You pay a price for doing things your own way. And at the last minute everything went wrong and Benvenuto collapsed from the strain. He left the boys with his statue while the cauldron was a-bubble and ran off to bed, pale as death. While he was gone the boys lost control, the roof caught fire and the liquid bronze caked in the crucible. “All is lost, Master,” one of them came to tell him. But a ghost or a hallucination warned Benvenuto, told him to hurry back to the workshop—there was time to save the Perseus. Up he sprang and in a twinkle was there shouting orders—Make for the pile of old oakwood by the shed! Gather all the pewter in the house and throw it into the crucible of clotting bronze! Get moving, boys—we´re going to save her!

And the miracle happened. The oakwood fire melted the bronze again and all the pewter Benvenuto had added. Would it be enough to fill the mold? It was a one-shot job. With a cry he ordered the boys to tip the crucible. And the red-hot bronze poured in—all of it, down to the last fiery drop. And when everything had cooled down and the bronze had hardened in the mold, Benvenuto began with great suspense to dig up his statue (for it was buried in the ground) and to knock away the burnt clay jacket that enveloped it.

And if you remember that far, you´ll remember the rest and get up on the stone railing to have a look at the toes of the Perseus.

 

Cellini’s Masterpiece

You might think that bronze statues last longer than stone ones, and that they are easier to make. But in fact they disappear sooner and are often the despair of sculptors. Why?
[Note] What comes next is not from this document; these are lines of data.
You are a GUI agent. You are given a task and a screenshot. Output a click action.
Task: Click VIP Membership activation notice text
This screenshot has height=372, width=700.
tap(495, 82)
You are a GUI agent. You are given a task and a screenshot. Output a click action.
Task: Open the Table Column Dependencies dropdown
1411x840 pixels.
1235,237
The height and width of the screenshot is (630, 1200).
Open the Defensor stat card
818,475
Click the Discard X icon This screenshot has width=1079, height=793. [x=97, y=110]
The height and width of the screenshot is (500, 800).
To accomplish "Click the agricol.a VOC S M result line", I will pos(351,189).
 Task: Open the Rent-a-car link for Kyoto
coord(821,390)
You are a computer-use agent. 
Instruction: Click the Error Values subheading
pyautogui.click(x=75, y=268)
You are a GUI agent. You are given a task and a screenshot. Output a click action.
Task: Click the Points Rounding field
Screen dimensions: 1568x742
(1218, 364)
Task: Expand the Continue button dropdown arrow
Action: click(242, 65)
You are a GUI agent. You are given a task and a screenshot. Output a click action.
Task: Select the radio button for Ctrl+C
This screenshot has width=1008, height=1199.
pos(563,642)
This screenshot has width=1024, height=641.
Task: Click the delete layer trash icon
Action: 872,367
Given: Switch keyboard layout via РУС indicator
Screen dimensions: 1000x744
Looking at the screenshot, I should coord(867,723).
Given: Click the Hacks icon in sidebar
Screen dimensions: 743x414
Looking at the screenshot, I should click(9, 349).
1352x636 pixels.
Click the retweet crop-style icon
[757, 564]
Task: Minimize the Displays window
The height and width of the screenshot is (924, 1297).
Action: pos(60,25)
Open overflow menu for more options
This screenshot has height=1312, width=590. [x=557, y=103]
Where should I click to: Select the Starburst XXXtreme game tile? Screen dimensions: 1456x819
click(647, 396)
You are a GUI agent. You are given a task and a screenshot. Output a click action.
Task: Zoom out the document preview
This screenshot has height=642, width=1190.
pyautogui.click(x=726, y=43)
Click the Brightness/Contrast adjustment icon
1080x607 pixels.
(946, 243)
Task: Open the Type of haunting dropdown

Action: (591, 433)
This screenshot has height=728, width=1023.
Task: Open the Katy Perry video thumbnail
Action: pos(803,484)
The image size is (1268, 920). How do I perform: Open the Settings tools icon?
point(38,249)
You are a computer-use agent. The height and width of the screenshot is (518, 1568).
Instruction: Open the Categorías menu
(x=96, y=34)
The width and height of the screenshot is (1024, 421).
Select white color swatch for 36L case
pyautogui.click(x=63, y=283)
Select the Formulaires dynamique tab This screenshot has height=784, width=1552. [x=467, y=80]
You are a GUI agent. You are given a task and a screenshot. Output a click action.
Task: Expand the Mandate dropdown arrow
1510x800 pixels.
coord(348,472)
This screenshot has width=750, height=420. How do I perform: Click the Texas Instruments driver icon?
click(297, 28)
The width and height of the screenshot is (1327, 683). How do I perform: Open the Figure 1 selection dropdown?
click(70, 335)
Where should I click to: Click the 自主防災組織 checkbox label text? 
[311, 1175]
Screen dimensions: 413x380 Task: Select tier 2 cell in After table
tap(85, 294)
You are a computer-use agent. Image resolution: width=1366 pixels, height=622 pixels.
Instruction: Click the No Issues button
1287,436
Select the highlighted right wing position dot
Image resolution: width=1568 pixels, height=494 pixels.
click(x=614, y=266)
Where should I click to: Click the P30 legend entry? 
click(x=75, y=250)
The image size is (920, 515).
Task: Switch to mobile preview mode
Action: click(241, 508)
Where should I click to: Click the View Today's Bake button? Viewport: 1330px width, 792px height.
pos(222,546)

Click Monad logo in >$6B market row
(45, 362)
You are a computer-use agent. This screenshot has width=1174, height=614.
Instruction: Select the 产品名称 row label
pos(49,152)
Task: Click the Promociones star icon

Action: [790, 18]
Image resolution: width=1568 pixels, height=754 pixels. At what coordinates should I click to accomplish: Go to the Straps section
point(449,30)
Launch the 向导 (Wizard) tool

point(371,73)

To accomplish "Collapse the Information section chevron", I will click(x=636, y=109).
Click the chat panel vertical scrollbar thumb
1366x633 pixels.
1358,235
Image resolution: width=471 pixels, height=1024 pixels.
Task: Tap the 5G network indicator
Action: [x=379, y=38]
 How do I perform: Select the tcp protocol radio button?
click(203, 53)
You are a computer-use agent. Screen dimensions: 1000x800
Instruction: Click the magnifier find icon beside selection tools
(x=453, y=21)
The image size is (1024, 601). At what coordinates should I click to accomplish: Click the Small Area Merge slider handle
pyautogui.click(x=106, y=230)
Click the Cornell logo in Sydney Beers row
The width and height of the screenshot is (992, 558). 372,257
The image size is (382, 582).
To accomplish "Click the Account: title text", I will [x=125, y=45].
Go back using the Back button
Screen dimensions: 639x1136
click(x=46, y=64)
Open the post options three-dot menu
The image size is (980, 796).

In the past, bronze was much more expensive than stone and was needed for tools and weapons. When a town was in danger, no one thought twice about melting down its bronze statues to make cannons. This happened to the giant portrait Michelangelo made of Pope Julius in Bologna. It was gone before Michelangelo died. He had worked on it for over a year.

The other reason is that bronze casting is a tricky business. Sculptors usually had to leave it to the technicians. And the technicians often botched a job. They lost Michelangelo’s first version of that same Julius.